═════ Source passage ═════
Step 2: Get your API Key Navigate to API Keys in the console and create a new key. Copy it — you won't see it again.
Step 3: Set up your project
mkdir my-ai-app
cd my-ai-app
npm init -y
npm install groq-sdk dotenv
Create a .env file:
GROQ_API_KEY=gsk_your_key_here
🔒 Never commit your
.envfile. Add it to.gitignore.
8. Your First LLM Call: Two Ways
Method 1: Using the Groq SDK
The SDK is the cleanest way. Full TypeScript types, automatic retries, and a familiar interface.
═════ Dataset content ═════
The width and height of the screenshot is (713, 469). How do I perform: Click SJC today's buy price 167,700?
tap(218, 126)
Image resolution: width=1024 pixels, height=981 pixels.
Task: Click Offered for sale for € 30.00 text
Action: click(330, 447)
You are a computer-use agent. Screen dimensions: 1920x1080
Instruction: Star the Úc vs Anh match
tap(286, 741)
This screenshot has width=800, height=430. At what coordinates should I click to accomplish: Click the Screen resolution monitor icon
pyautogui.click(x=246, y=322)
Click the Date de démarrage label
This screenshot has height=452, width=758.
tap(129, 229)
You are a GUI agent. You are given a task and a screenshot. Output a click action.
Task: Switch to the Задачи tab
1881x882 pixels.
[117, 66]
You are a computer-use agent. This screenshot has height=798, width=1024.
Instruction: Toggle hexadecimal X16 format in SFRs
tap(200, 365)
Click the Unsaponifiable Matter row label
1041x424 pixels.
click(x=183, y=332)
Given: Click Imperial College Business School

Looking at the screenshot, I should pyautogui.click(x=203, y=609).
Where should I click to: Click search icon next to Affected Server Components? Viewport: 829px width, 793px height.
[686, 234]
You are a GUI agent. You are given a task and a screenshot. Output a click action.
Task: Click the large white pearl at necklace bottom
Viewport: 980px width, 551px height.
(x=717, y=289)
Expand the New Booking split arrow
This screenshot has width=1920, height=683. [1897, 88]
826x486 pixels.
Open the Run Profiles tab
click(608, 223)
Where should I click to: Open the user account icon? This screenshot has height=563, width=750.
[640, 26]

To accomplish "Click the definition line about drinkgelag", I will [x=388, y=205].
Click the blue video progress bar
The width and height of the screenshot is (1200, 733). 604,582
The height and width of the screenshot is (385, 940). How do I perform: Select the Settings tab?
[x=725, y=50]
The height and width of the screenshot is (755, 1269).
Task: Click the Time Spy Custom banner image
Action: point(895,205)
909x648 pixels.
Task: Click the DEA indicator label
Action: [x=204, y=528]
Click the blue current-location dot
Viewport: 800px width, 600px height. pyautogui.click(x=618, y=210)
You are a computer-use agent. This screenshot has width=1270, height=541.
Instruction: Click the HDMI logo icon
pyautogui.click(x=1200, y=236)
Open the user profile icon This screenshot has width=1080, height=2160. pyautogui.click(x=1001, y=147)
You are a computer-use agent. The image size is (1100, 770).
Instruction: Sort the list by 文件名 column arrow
═════
*Work instructions*:
Set down, word for word, the stretch of the Groq setup walkthrough from "Step 3: Set" through "Add it to.gitignore.".

*Solution*:
Step 3: Set up your project
mkdir my-ai-app
cd my-ai-app
npm init -y
npm install groq-sdk dotenv
Create a .env file:
GROQ_API_KEY=gsk_your_key_here
🔒 Never commit your
.envfile. Add it to.gitignore.